Outro ponto interessante sobre a atuação pedagógica da condessa, é que pelos registros de Saint-Georges (1891), faltavam, à época, bons livros de História escritos em português. Como a condessa julgava inapropriados os manuais dos quais dispunha para o ensino da história de Portugal e do Brasil, resolveu ela mesma redigir um manuscrito para ministrar seu curso às princesas28. Para sua surpresa, já no primeiro dia em que começou a ministrar as aulas, deparou-se com o Imperador que chegava para assistir às lições. Conforme o relato de Saint-Georges (1891), na ocasião, a condessa teria dito que aquela havia sido uma das maiores emoções da sua vida. Todavia, não demorou a se recompor e acrescentar: “É bem verdade que no dia seguinte quando foi a vez do Imperador de dar a lição, ele estava mais emocionado e intimidado do que eu mesma tinha estado. Isto me deu, para o futuro, maior segurança”. (SAINT-GEORGES, 1891, p. 415).

A condessa preocupava-se minuciosamente com as pessoas que se aproximavam das princesas e com as quais elas mantinham qualquer tipo de contato. Desse rol não estavam excluídos os professores, damas, amigas e auxiliares dos serviços nos Paços. Para tanto, usava de seus vastos conhecimentos sobre a aristocracia brasileira, as origens de cada família e sua importância política. Pouco a pouco, estendia essas informações ao Imperador, trocando com ele impressões sobre personalidades, lugares, instituições etc. Essa prática usada, inicialmente, para o controle em torno das princesas, acabou por também ampliar a influência da Barral sob D. Pedro II, para muito além da simples escolha de mestres.

Luiza tinha um temperamento forte, mas era capaz de dissimular atitudes que a desagradavam, especialmente nas princesas, observando o momento exato para corrigi-las, por vezes, utilizando a interferência dos pais. Esse traço de sua personalidade pode ser verificado em grande parte de seus escritos que contém aspectos autobiográficos, nos quais ela demonstra profunda capacidade de disfarçar suas emoções, utilizando sempre um tom cortês e altivo.

### Dados fornecidos
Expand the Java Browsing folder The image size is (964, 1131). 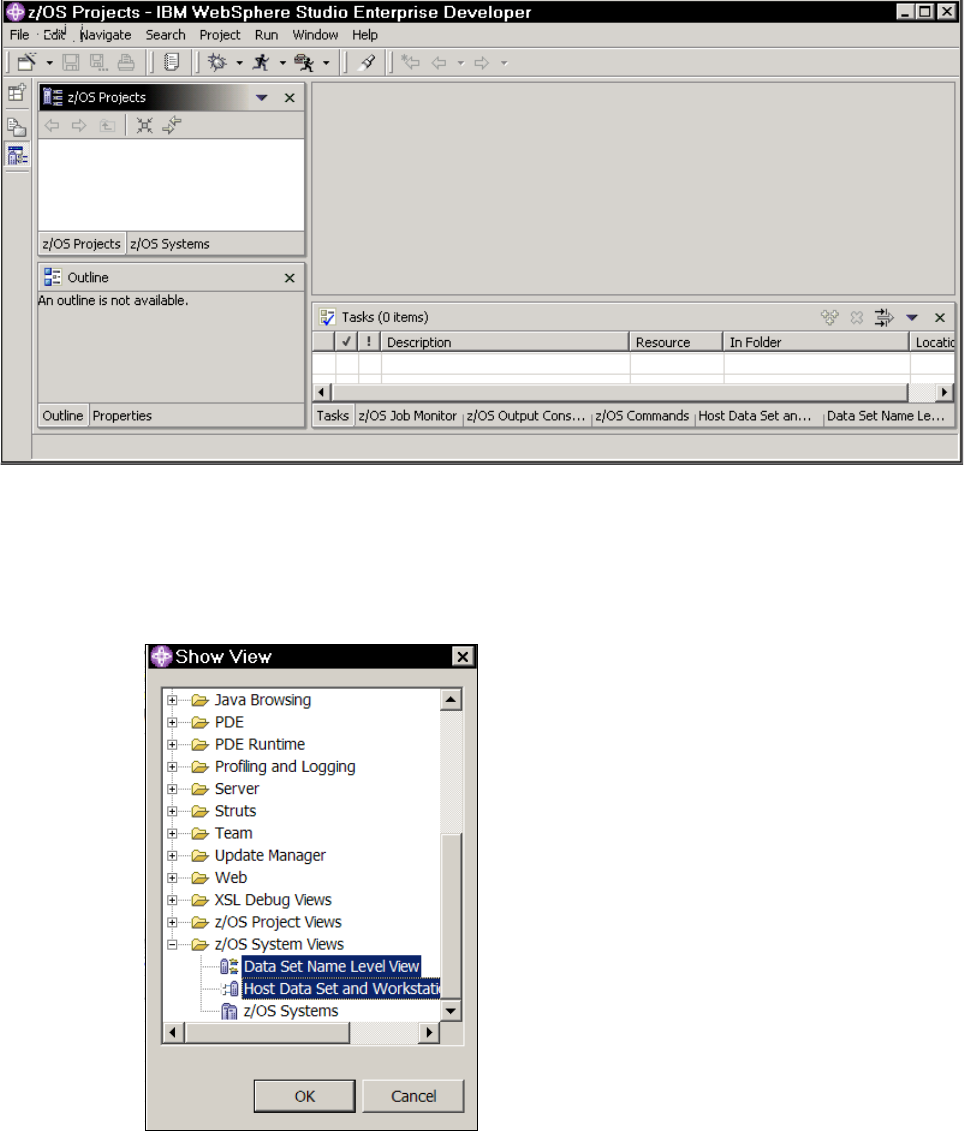tap(172, 699)
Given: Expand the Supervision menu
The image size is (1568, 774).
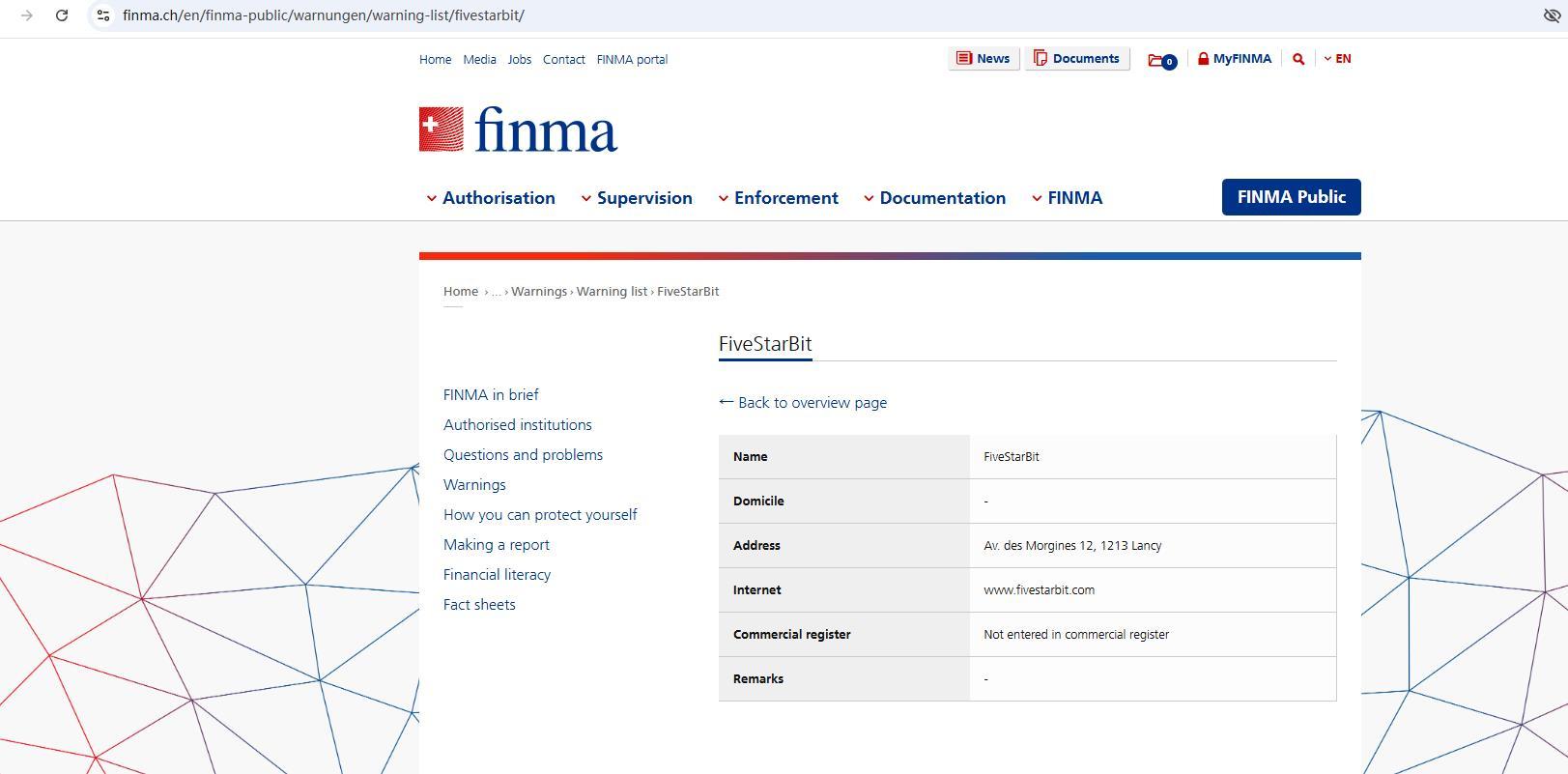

### Complete as atividades
**A.** Segundo o texto sobre a condessa de Barral, por que ela decidiu redigir um manuscrito próprio para ensinar história às princesas?
**B.** Continue o texto sobre a condessa de Barral a partir do ponto em que ele termina.

### Respostas do exercício
**A.** Ela julgava inapropriados os manuais de que dispunha para o ensino da história de Portugal e do Brasil. Além disso, segundo Saint-Georges (1891), faltavam na época bons livros de História escritos em português.

**B.**
Para as princesas era a “Condessinha”, amável, que se dedicava e tinha como fim último que elas tivessem uma boa educação, adequada ao lugar para o qual estavam destinadas. Ambas as princesas registram em seus diários que ela lhes despertava um amor filial. Provavelmente, um dos aspectos que contribuiu para essa relação estrita, é que a condessa sabia delegar ao pai, o Imperador, a tarefa de chamar-lhes atenção, ainda que ela tivesse o controle de tudo e fosse a principal informante do que se passava no cotidiano do palácio.

Um exemplo de que ela atribuía ao Imperador a tarefa de chamar a atenção das princesas, é um bilhete no qual Leopoldina pede ao pai um tempo extra para terminar um exercício de botânica que não havia concluído devido ao mau tempo29 e, ainda, por achar que Isabel teria tido mais tempo para se divertir. Este responde no mesmo papel que não concederia o que ela estava lhe pedindo porque, além da responsabilidade de aprender a lidar com o tempo, era preciso que ela respeitasse os professores. Fica clara a interferência da condessa que, notoriamente, só transferia ao Imperador esse tipo de decisão quando tencionava negá-la.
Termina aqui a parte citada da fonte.